● **Problem to work on**
The result should be every line of the listing that holds the word "will".

● **Exercise material**
[Start of section]

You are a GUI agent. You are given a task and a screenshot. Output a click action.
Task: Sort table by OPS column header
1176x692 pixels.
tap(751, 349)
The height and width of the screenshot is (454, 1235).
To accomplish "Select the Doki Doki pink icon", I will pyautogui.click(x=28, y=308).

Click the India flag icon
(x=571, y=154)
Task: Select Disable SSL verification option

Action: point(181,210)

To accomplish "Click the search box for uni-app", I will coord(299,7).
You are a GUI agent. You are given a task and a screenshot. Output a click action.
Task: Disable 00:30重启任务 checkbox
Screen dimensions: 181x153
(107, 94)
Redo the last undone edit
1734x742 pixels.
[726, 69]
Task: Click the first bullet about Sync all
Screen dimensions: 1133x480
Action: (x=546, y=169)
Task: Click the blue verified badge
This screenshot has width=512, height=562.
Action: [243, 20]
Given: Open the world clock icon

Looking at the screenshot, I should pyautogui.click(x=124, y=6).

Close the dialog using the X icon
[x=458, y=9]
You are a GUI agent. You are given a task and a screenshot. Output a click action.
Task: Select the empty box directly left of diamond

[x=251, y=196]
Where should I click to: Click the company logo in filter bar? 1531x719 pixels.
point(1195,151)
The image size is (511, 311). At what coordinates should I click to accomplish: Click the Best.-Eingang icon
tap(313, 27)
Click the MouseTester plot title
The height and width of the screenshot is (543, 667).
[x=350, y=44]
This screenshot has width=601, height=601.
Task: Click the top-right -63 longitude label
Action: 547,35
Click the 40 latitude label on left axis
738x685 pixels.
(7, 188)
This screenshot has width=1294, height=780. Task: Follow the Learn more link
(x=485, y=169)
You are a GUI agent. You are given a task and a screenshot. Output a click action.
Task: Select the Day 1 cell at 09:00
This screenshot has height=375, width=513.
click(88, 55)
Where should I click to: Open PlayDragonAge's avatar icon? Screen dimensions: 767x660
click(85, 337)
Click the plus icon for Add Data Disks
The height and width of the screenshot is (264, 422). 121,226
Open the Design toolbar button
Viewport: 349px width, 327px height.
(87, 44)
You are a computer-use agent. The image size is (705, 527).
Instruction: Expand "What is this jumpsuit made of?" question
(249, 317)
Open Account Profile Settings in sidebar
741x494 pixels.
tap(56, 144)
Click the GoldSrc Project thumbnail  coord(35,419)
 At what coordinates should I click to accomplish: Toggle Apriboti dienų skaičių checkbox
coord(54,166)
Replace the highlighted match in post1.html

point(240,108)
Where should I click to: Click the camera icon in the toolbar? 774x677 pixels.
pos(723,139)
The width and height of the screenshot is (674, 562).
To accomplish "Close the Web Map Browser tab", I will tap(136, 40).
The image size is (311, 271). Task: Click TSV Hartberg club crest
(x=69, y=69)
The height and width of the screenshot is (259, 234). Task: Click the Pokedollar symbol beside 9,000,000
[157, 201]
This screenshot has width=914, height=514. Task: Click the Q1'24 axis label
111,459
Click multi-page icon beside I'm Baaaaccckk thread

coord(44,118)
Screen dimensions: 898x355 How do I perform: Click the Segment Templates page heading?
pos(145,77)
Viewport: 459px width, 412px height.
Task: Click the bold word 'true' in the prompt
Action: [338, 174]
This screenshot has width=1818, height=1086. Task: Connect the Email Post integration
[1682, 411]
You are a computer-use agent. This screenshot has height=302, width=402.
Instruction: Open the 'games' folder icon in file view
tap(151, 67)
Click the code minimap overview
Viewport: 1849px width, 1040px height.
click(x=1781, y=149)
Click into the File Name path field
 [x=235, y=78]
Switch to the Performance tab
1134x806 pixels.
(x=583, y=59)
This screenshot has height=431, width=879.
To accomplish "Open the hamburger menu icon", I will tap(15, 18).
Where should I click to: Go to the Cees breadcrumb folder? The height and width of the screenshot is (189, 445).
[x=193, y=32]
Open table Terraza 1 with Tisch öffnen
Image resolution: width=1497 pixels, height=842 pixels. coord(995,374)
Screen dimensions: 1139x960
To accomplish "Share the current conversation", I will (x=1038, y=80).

[End of section]

● **The answer**
To accomplish "Select the Doki Doki pink icon", I will pyautogui.click(x=28, y=308).
To accomplish "Click the search box for uni-app", I will coord(299,7).
To accomplish "Close the Web Map Browser tab", I will tap(136, 40).
To accomplish "Open the hamburger menu icon", I will tap(15, 18).
To accomplish "Share the current conversation", I will (x=1038, y=80).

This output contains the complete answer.